**GIVEN TEXT**
════

![]()  | 
| © Ezra Dyer The long-held notion that you should let your car idle in the cold is only true for carbureted engines. | 
In the thick of winter, the common wisdom is that when you are 
gearing up to take your truck out in the cold and snow, you should step 
outside, start up your engine, and let it idle to warm up. But contrary 
to popular belief, this does not prolong the life of your engine; in 
fact, it decreases it by stripping oil away from the engine's cylinders 
and pistons. 
In a nutshell, an internal combustion engine
 works by using pistons to compress a mixture of air and vaporized fuel 
within a cylinder. The compressed mixture is then ignited to create a 
combustion event—a little controlled explosion that powers the engine. 
When your engine is cold, the gasoline is less likely to evaporate 
and create the correct ratio of air and vaporized fuel for combustion. 
Engines with electronic fuel injection have sensors that compensate for 
the cold by pumping more gasoline into the mixture. The engine continues
 to run rich in this way until it heats up to about 40 degrees 
Fahrenheit. 
"That's a problem because you're actually putting 
extra fuel into the combustion chamber to make it burn and some of it 
can get onto the cylinder walls," Stephen Ciatti, a mechanical engineer 
who specializes in combustion engines at the Argonne National Laboratory, told Business Insider.
 "Gasoline is an outstanding solvent and it can actually wash oil off 
the walls if you run it in those cold idle conditions for an extended 
period of time."
The life of components like piston rings and 
cylinder liners can be significantly reduced by gasoline washing away 
the lubricating oil, not to mention the extra fuel that is used while 
the engine runs rich. Driving your car is the fastest way to warm the 
engine up to 40 degrees so it switches back to a normal fuel to air 
ratio. Even though warm air generated by the heater core will flow into 
the cabin after a few minutes, idling does surprisingly little to warm 
the actual engine. 
The best thing to do is start the car, take a 
minute to knock the ice off your windows, and get going. The obvious 
caveat here is that if it's below freezing, you need to make sure your 
defroster is working before you go tearing out of your driveway. Don't 
be the person peering through a porthole in your ice-covered windshield.
 Some cars, like certain Land Rovers, expedite this process with 
electric heating elements in the windshield.

════

**DATA SECTION**
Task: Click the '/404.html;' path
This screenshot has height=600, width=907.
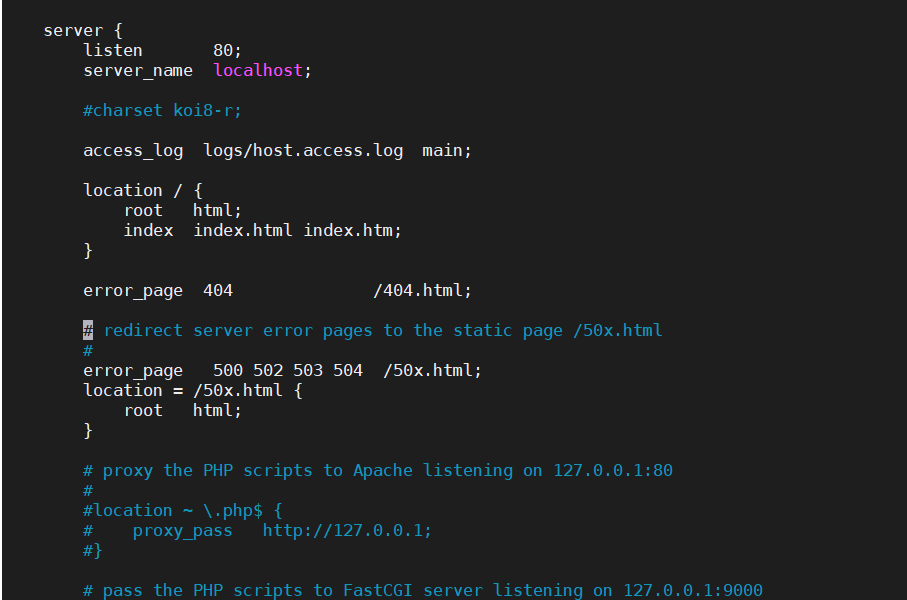Action: coord(422,290)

════

**TASKS**
• a. List every person, organization, and vehicle brand named in the article on idling a car in the cold.
• b. Do these statements agree with the article on idling a car in the cold? Answer yes or no for each and quote the words that decide it.
(i) Idling is an effective way to warm up the engine itself.
(ii) An engine with electronic fuel injection runs rich until it reaches about 40 degrees Fahrenheit.
(iii) Gasoline can wash oil off the cylinder walls during long cold idling.
• c. Extend the article on idling a car in the cold, starting after its final sentence.
None of the data is needed for this exercise.

**THE RESPONSES**
• a. Ezra Dyer, Stephen Ciatti, Argonne National Laboratory, Business Insider, Land Rover

• b.
(i) No: "idling does surprisingly little to warm the actual engine."
(ii) Yes: "The engine continues to run rich in this way until it heats up to about 40 degrees Fahrenheit."
(iii) Yes: "Gasoline is an outstanding solvent and it can actually wash oil off the walls if you run it in those cold idle conditions for an extended period of time."

• c.
![]()  | 
| © Ezra Dyer Warm it up, Kris! (But just enough to get the defroster going so you’re not peering though an ice-porthole as you drive.) | 
Also, hopping into your car and gunning it straightaway will put 
unnecessary strain on your engine. It takes 5 to 15 minutes for your 
engine to warm up while driving, so take it nice and easy for the first 
part of your drive. Performance cars often enforce that process with a 
graduated rev limiter—you don't get full RPM until the engine is up to 
temperature.
Warming up your car before driving is a leftover 
practice from a time when carbureted engines dominated the roads. 
Carburetors mix gasoline and air to make vaporized fuel to run an 
engine, but they don't have sensors that tweak the amount of gasoline 
when it's cold out—they use a mechanical system called a "choke" to 
temporarily restrict the air intake and run a richer mixture.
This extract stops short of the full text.